Background: In dialysis-related amyloidosis, beta2-microglobulin accumulates as amyloid fibrils preferentially around bones and tendons provoking osteoarthritis. In addition to the pathologic role played by the amyloid fibrils, it can be speculated that a pathogenic role is also played by the high concentrations of soluble beta2-microglobulin because it is toxic for certain cell lines like HL60 and mitogen for other cells such as the osteoclasts. The discovery that beta2-microglobulin can influence the biology of certain cells may lead to the assumption that it might affect neuronal cells that are quite sensitive to amyloidogenic proteins in the oligomeric state.
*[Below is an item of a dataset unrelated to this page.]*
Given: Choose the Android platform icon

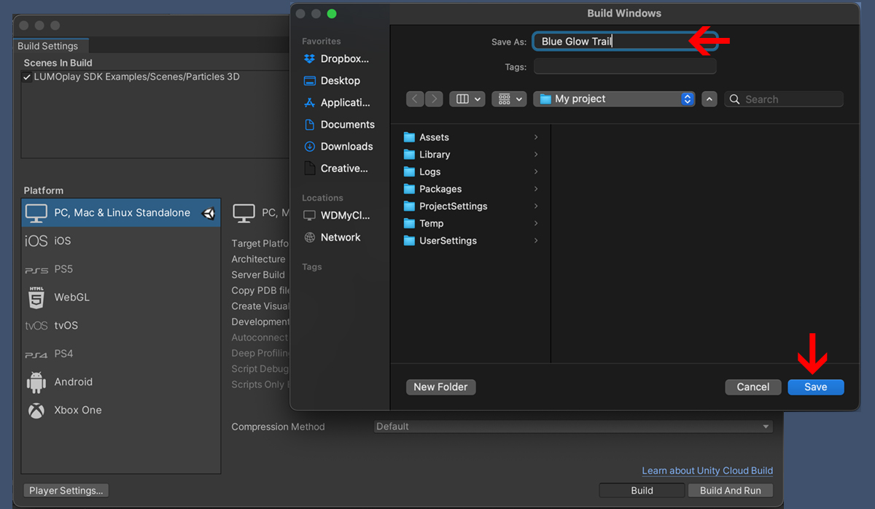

Such a concern might be supported by clinical evidence that haemodialysis is associated with the risk of a cognitive impairment.
Methods: The cytotoxicity of beta2-microglobulin on the SH-SY5Y neuroblastoma cells was assayed by the MTT test. The beta2-microglobulin concentration was determined in the cerebrospinal fluid of four different patients by means of immunonephelometry and western blot.
Results: Oligomeric beta2-microglobulin is cytotoxic for the SH-SY5Y cells at a concentration that can be easily reached in the plasma of patients on haemodialysis. However, the beta2-microglobulin concentration, measured in the cerebrospinal fluid of a haemodialysis patient, appears to be independent of its plasma concentration and is maintained under the lower limit of cytotoxicity we have determined in the cell culture.
Conclusions: Although beta2-microglobulin is potentially neurotoxic, it is unlikely that this protein plays a role in the pathophysiology of cognitive impairment observed in haemodialysis patients due to the protective effect of the blood brain barrier that maintains a low concentration of beta2-microglobulin in the cerebrospinal fluid.